Arrange the lines from the one containing "The width and" through the end of the records, inclusive, as a JSON list of strings, one string per line with blank lines omitted. Leave the pictures out.

Start of PROVIDED RECORDS

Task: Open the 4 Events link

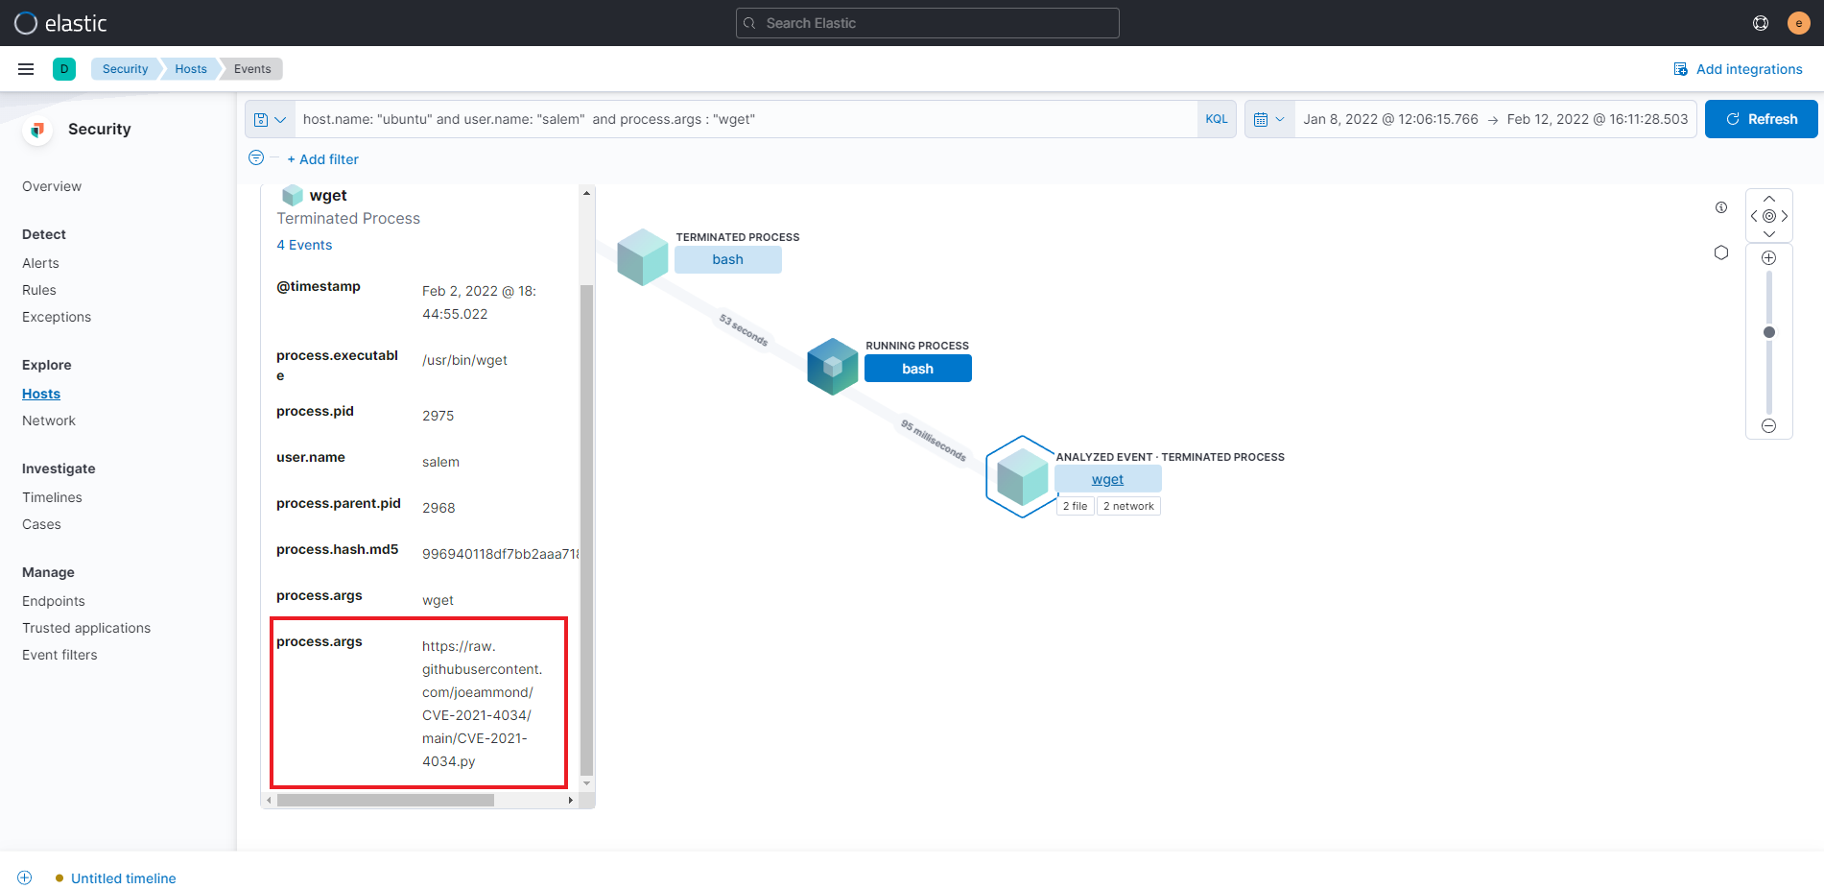Action: (x=304, y=245)
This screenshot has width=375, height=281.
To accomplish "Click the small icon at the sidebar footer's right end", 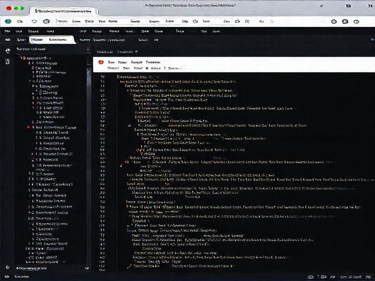I will (86, 268).
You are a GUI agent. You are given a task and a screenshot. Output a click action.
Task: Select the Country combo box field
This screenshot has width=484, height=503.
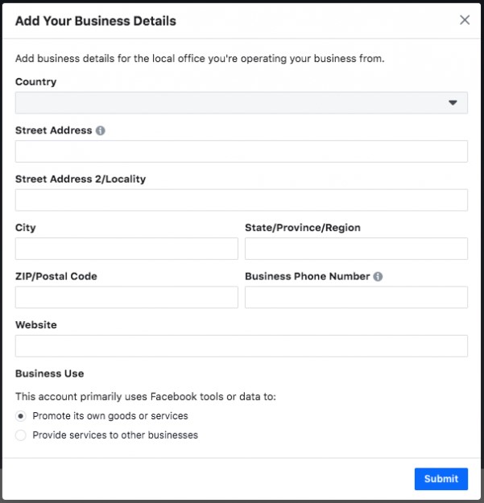point(242,103)
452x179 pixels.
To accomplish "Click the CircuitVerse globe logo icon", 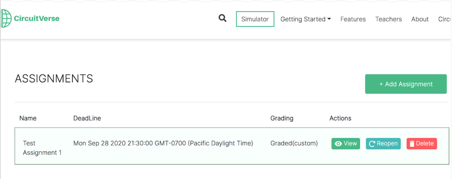I will coord(6,18).
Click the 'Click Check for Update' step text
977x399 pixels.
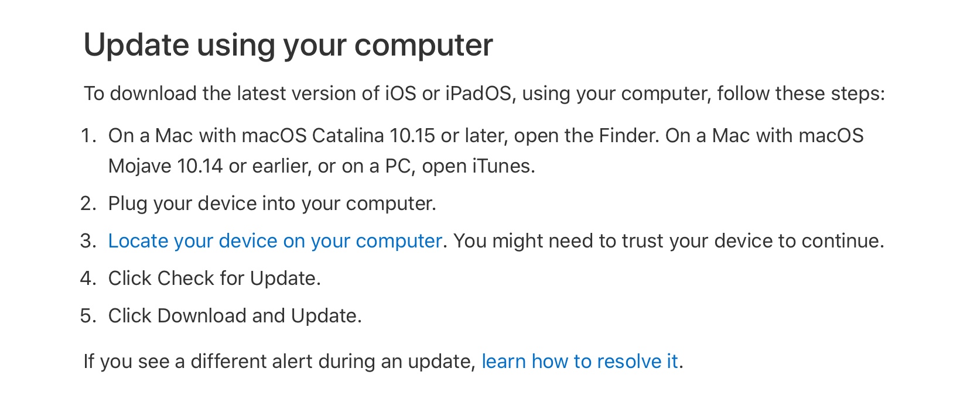pyautogui.click(x=214, y=278)
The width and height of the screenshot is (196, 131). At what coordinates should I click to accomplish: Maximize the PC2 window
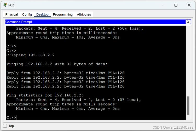coord(176,5)
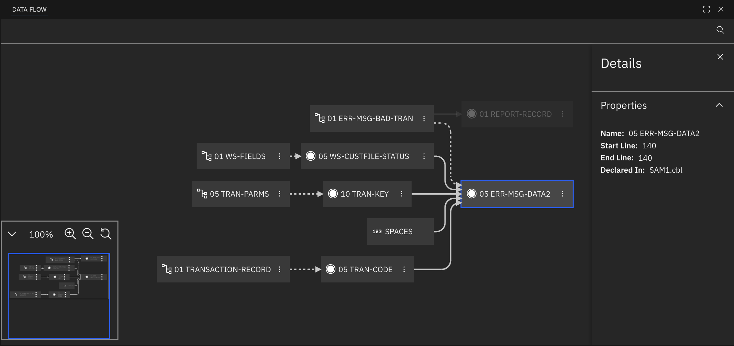Viewport: 734px width, 346px height.
Task: Collapse the Properties section in Details panel
Action: [719, 105]
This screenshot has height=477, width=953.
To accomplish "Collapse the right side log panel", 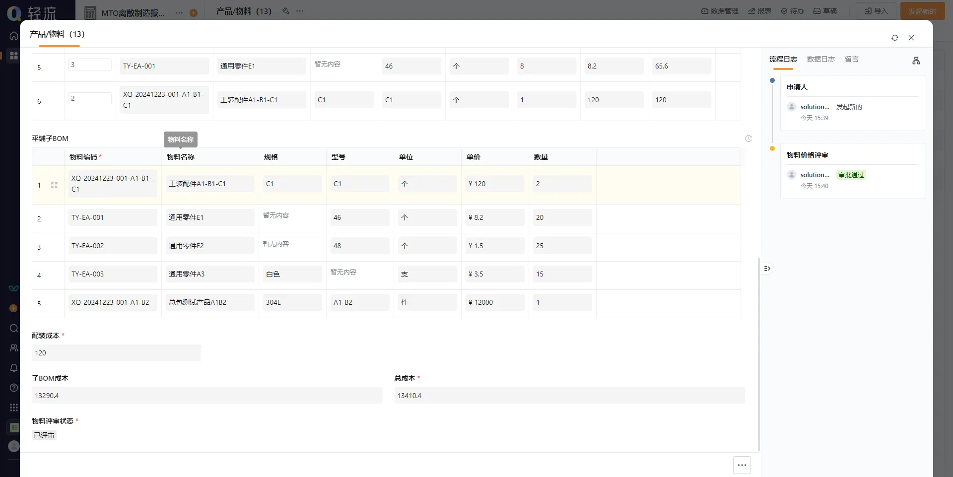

End of PROVIDED RECORDS

● SOLVED EXERCISE
[
  "The width and height of the screenshot is (196, 131). At what coordinates should I click to accomplish: Maximize the PC2 window",
  "coord(176,5)",
  "Viewport: 734px width, 346px height.",
  "Task: Collapse the Properties section in Details panel",
  "Action: [719, 105]",
  "This screenshot has height=477, width=953.",
  "To accomplish \"Collapse the right side log panel\", "
]